Our mutual apologies finished, we each continued on our way. I thought nothing more of it at the time since I was in my own version of the personal workout zone. I noticed the guy was very attractive but didn’t really give it much thought. I was no dog in terms of looks, but I was not in his league. Not even close.

So imagine my surprise when, after my workout, I was in the locker room changing, minding my own business (okay, okay, I know, but it really was true this time), and Mr. Tall, Dark, and Handsome walked in and opened the locker right next to mine. I don’t remember now who said what first, but we got into one of the most natural, comfortable discussions two strangers can have in the gym locker room. I think he said something about the odds of having lockers right next to each other and having bumped into one another on the floor of the gym. That topic could only go so far—in other words, not very—so he switched to another topic. TVs throughout the gym had all been tuned to CNN so everyone could watch the president address the nation on the latest economic crisis.
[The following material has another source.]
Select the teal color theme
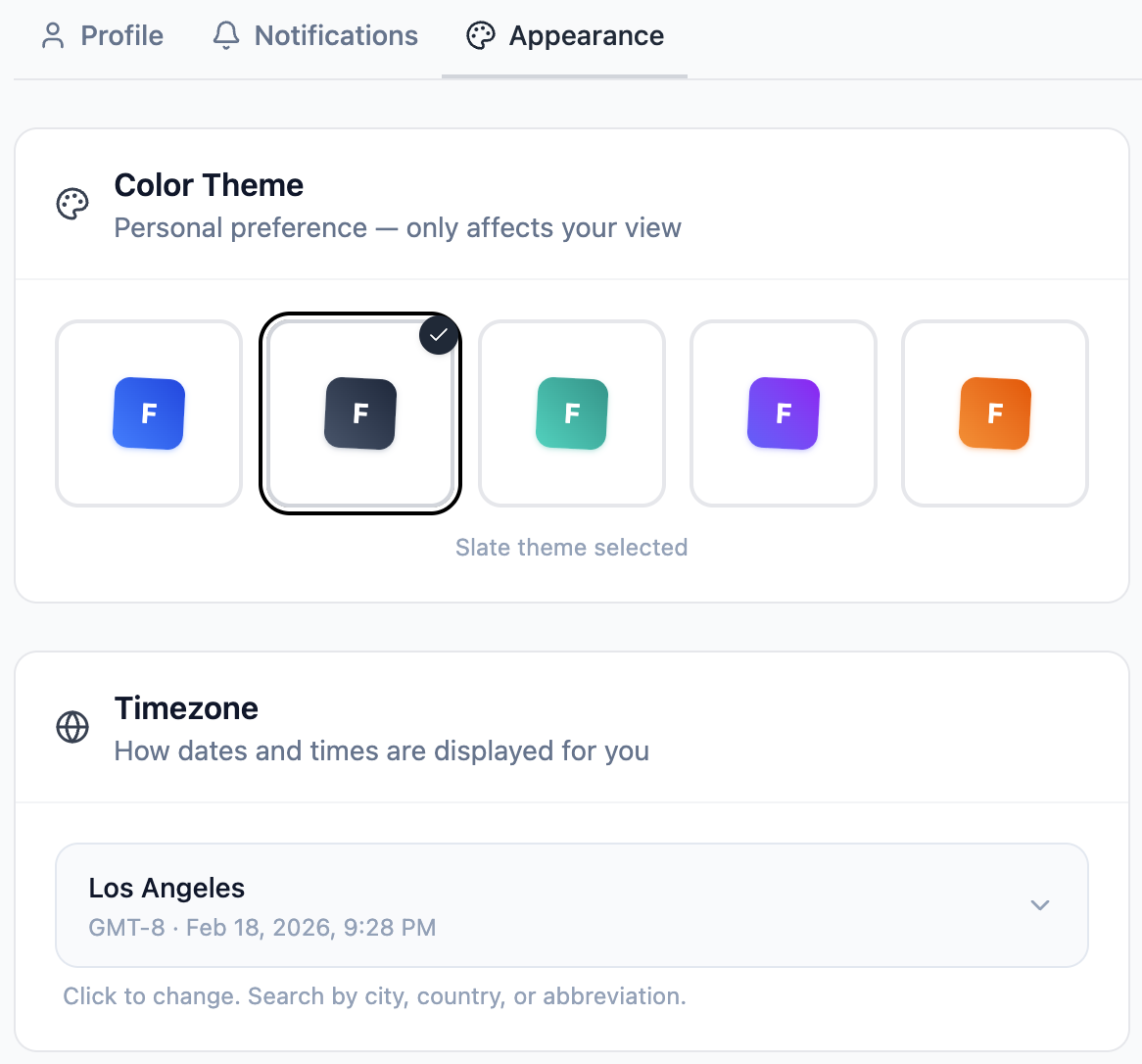The image size is (1142, 1064). 571,413
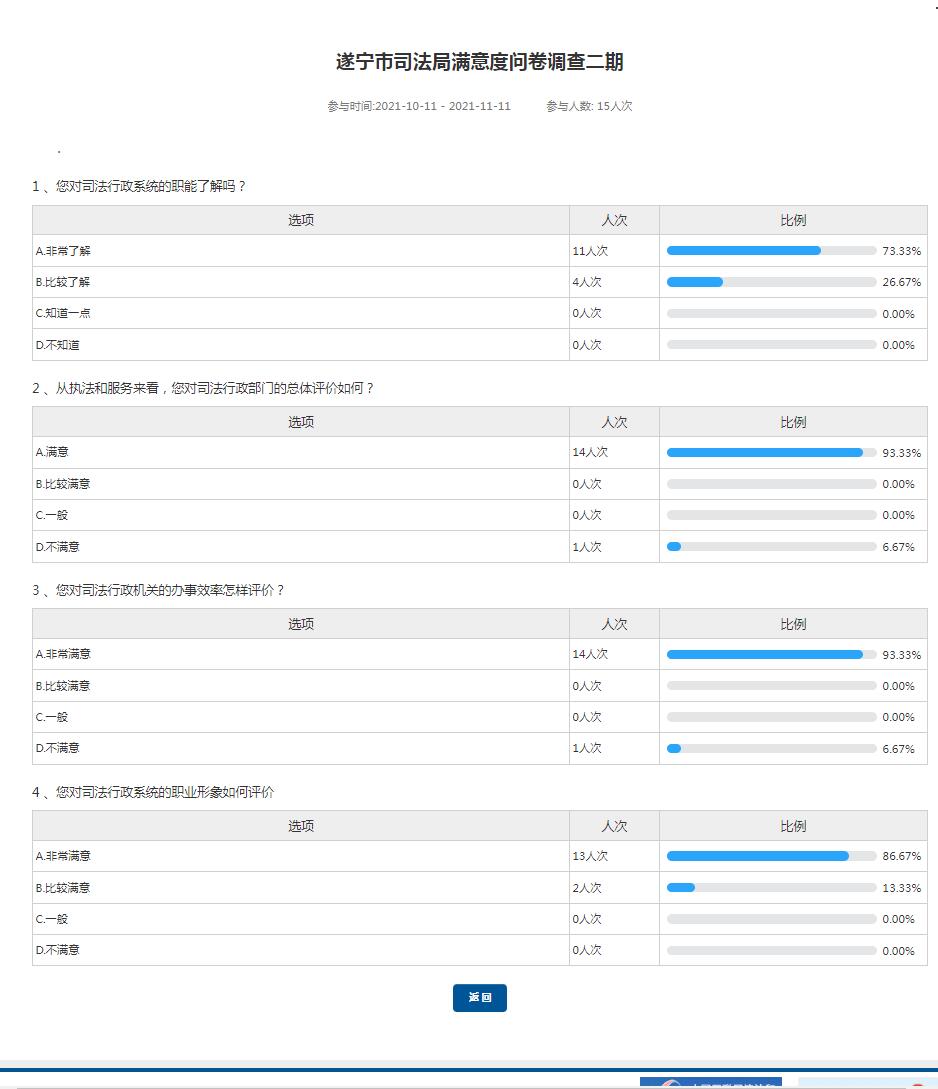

Seemed like they happened every week or so lately. I had listened, as apparently had my tall locker-mate.

This tall guy standing next to me clearly knew his current events. He made some observations, asked me some questions, and dropped in some facts about the issue the president discussed that were so far beyond what any of the talking heads had said after the speech that it was obvious he really knew his stuff or was one damned good liar. I came down on the side of his being really smart and well informed.

And his smile. Oh, dear God! That smile.